Now, if you are like most women, you avoid the dressing room at all cost. It looks good on the hanger and that is the size you wore last time you bought something, so it should fit, right? This is a terrible mistake, however we all know what is going to happen in the fitting room. The things we wanted to fit somehow look like a completely different garment than we imagined, and the size we hoped to be, well... is still a dream in the making.
I decided to face the fitting room today since I did have the advantage of a husband to help out with the boys. I found this great pair of jeans that they wanted practically nothing for. Of course the jeans were one size smaller than the pants I was wearing. I took them anyway and with brave optimism I stepped behind the curtain . Now it was just me and the jeans. Silently I began chanting, begging, pleading, "please fit, please fit, please fit!" I got one leg in up to my thigh- it was already looking questionable. I begged some more as I squeezed the second leg in, and then the jumping, shaking, and, wiggling began. Taking a deep breath, I sucked in everything I could and fastened the button victoriously. If getting in to the jeans truly was the goal, I would have been a champion, but unfortunately I needed to look good in them too and my reflection wouldn't lie. I kept trying different angles, telling myself that they could look good on me. The girl in the mirror set me straight with, "Stop fooling yourself, you won't even be able to sit down! Just face it, you may never wear this size comfortably again!"
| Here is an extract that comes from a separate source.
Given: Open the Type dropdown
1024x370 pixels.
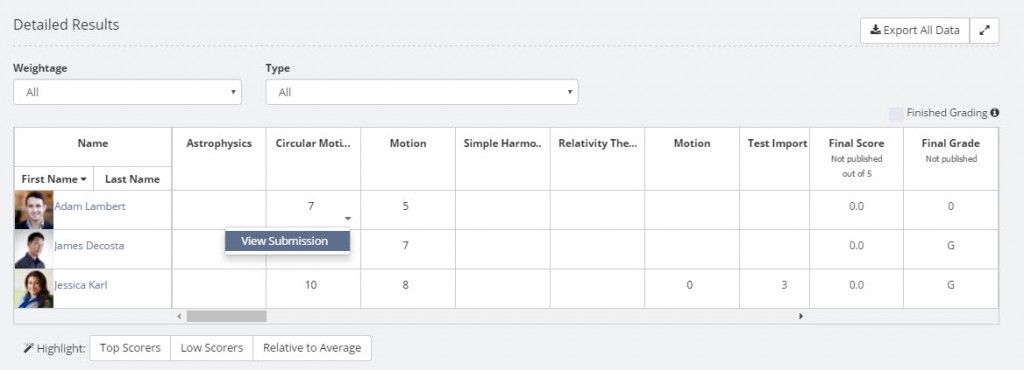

She was right. I removed the too-tight jeans, and slipped back into my own pants. I gave myself a second look. They weren't so bad. I could button them without "stuff" hanging over the waistline.
I hate fitting rooms, but as you can see, it's really all my own fault. We all do it- hoping something is what it isn't, hoping something will make us feel what it can't possibly, and setting expectations too high for ourselves. If there was a fitting room for life I'd probably still pick the wrong jeans to try on... and then I'd realize I look just fine in what I already have.